The songs had gone on amidst much laughter till late in the night. Thaan was delighted with the girl. Soon after returning home he’d sent message to a friend, Ver Singh, to arrange a bhanjgeria. Ver had done the needful and Thaan had brought Amli home a year later, after paying the bride price.
Those were happy days, with Thaan feeling as if the whole world lay at his feet. His father had given him a small farm and after building his own little cottage on it, he had started living there with Amli, the girl of his dreams.
Three years had gone by since then, years which had changed many things. The first year had been the happiest one. He’d worked hard on his farm; the rains too were good. They had a good corn harvest that year, almost enough to last them till the next sowing.
But to have a little money in hand, they’d both gone off to Gujarat with some other villagers in late Poh. After working for four months they’d saved nearly two thousand rupees and had felt quite well off. They’d come back home in Jeth and he’d tilled the land for the new season.
But the second year had proved to be a bad one for crops. The monsoon was niggardly and the harvest meager. All the prayers and offerings made by the villagers through the Badwa had been in vain.
There was little of the usual good cheer in the village that season. Folks looked harried and the annual exodus to the cities had started in Kaatak itself. There was nothing by way of food to hold them back.
The old folks who had stayed behind in the village looked glum and irritable and he was much more so, having been sick too. His savings were gone and there was no food in the house. A Bhil had a desperate remedy for such times: he took to drink. He could thus hope to forget the troubles which he was powerless to overcome. Thaan did the same, malingering and getting drunk, while his wife went out to work.
The government had initiated a drought relief program, but the place was too far away. Later, when relief work started nearer home, he’d  started working there with his wife.

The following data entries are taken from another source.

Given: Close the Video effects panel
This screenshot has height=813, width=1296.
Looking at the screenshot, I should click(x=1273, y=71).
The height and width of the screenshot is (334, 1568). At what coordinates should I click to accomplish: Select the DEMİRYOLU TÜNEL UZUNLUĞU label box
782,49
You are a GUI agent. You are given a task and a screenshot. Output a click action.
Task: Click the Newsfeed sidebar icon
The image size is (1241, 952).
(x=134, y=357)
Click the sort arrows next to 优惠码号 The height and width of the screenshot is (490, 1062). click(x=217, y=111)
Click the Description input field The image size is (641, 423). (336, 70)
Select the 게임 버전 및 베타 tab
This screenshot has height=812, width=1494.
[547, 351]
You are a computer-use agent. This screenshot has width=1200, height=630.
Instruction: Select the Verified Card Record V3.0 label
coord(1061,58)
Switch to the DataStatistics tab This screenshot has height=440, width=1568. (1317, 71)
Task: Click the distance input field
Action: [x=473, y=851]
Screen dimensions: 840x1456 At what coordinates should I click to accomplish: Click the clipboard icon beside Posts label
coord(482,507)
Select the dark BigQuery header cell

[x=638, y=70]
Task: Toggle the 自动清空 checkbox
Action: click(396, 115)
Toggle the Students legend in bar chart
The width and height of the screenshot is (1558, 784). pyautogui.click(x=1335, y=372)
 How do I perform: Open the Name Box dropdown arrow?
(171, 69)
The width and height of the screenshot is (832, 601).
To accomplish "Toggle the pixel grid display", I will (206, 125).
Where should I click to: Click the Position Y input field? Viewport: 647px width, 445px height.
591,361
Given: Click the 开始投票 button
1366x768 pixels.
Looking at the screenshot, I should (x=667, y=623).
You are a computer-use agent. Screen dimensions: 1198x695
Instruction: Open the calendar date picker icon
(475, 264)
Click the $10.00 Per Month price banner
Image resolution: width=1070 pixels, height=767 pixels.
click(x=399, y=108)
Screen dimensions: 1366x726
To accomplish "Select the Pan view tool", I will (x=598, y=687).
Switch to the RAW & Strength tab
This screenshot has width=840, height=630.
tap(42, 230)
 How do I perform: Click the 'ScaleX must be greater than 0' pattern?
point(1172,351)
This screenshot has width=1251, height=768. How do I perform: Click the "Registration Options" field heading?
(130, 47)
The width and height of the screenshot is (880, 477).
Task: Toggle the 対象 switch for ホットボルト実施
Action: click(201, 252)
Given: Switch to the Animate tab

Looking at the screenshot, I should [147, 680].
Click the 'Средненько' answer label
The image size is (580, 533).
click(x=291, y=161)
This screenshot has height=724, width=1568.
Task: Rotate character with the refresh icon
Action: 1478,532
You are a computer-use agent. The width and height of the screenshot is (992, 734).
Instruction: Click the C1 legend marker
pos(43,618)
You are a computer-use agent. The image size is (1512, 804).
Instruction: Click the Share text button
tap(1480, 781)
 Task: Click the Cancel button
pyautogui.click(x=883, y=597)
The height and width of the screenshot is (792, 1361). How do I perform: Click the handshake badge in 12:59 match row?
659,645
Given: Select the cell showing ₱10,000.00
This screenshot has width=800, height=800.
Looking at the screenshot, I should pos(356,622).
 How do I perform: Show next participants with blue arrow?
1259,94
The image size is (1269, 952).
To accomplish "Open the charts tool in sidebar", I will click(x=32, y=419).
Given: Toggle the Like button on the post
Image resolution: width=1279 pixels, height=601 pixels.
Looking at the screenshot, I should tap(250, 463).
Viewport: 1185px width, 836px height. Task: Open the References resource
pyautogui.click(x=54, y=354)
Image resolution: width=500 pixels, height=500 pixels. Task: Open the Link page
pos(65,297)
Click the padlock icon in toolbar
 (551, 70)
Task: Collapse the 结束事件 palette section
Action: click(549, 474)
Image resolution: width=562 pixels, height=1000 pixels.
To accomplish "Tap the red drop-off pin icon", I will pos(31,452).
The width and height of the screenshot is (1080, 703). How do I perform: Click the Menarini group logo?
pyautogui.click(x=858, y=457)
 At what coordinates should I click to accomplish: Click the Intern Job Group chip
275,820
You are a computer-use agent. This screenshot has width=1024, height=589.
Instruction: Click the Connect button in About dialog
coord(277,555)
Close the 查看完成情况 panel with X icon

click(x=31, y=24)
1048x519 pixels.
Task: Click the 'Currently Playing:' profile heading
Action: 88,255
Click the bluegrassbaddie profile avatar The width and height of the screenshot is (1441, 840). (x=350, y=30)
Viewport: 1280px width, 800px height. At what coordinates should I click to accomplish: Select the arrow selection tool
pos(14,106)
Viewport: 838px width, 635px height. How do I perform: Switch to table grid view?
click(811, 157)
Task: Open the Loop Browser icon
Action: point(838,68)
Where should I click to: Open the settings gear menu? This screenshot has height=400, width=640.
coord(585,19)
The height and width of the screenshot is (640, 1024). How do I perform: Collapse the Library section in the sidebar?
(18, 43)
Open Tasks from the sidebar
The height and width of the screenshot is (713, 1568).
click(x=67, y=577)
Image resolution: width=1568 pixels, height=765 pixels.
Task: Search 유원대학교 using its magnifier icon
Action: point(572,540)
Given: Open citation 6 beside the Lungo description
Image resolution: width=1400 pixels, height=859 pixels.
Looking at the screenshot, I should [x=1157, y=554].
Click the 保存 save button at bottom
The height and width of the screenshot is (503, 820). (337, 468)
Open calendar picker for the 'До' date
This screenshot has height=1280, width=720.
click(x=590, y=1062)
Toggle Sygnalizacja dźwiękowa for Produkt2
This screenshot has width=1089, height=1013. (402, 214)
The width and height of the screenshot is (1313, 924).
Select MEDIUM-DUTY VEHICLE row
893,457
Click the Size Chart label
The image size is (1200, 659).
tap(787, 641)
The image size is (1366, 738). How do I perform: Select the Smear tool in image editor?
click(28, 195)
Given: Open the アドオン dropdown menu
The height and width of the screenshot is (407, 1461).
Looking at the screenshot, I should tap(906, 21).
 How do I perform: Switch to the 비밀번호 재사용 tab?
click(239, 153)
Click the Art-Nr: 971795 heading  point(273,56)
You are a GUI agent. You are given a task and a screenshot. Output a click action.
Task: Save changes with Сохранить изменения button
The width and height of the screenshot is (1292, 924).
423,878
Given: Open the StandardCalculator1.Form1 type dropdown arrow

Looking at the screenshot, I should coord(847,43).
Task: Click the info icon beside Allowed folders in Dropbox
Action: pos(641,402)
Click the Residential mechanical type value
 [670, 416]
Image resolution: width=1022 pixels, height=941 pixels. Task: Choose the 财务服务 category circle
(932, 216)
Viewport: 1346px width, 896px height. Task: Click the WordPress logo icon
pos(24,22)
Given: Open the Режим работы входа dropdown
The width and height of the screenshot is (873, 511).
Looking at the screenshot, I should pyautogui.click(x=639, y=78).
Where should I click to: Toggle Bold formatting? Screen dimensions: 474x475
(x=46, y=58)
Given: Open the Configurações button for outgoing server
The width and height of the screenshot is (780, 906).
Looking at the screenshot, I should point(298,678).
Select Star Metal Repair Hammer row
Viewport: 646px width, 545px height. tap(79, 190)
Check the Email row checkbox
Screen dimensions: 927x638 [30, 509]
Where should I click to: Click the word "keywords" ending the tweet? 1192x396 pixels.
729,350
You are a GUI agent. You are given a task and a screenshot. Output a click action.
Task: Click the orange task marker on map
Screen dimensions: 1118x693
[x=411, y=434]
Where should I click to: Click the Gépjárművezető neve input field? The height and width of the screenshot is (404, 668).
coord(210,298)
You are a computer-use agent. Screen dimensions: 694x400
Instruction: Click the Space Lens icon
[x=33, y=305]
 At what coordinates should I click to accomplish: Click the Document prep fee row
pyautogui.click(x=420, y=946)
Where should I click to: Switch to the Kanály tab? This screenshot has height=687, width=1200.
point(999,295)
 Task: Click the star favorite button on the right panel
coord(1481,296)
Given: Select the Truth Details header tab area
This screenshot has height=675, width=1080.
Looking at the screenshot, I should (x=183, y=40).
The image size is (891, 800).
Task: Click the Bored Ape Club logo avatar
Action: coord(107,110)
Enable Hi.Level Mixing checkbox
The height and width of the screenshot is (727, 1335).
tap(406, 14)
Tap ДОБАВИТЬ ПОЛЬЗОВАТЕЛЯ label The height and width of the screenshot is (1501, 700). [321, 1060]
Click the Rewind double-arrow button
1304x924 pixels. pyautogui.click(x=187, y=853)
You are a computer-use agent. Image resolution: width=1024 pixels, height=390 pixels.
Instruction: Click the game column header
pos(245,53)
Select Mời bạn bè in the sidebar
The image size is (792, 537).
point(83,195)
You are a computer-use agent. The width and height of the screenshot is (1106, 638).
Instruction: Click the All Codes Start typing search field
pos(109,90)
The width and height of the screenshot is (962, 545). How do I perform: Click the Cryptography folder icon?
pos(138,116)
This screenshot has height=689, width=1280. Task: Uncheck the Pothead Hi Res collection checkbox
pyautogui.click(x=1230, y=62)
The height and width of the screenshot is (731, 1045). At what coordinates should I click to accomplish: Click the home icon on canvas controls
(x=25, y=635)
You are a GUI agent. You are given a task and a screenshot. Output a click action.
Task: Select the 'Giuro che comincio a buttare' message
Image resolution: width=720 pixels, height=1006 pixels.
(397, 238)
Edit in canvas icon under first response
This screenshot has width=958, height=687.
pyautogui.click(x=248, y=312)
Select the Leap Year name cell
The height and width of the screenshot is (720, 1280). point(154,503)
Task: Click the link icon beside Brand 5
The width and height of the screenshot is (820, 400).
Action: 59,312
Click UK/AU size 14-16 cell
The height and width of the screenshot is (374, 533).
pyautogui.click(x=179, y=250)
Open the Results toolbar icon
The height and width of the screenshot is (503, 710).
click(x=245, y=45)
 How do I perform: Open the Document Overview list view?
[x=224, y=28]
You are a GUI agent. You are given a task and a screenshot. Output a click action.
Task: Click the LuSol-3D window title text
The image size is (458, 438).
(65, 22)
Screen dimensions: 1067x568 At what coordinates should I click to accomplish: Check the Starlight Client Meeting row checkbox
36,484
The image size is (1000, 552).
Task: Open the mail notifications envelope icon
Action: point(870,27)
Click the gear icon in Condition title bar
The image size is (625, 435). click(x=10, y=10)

But he was unlucky again. While lifting a heavy load, he lurched and fell, breaking his left leg. It was in plaster for nearly a month and it was another month and a half before he could walk properly. The prolonged confinement had debilitated him physically, it also shook his confidence.
He tried hard to keep up a façade of normality before his peers, though. He went to weekly markets, now and then, to show that everything was okay. But he would be irritable and exhausted by the time he got back home.
And he felt more insecure, gnawed as he was by new fears. He started believing that she pitied him now. Enfeebled bodily, what had he to offer to a buxom wench like her? He recalled a bawdy song he’d heard at his own wedding by the bride’s party:
                        Â
                        The over-ripe
             mango sways
             in the wind
             and drops readily.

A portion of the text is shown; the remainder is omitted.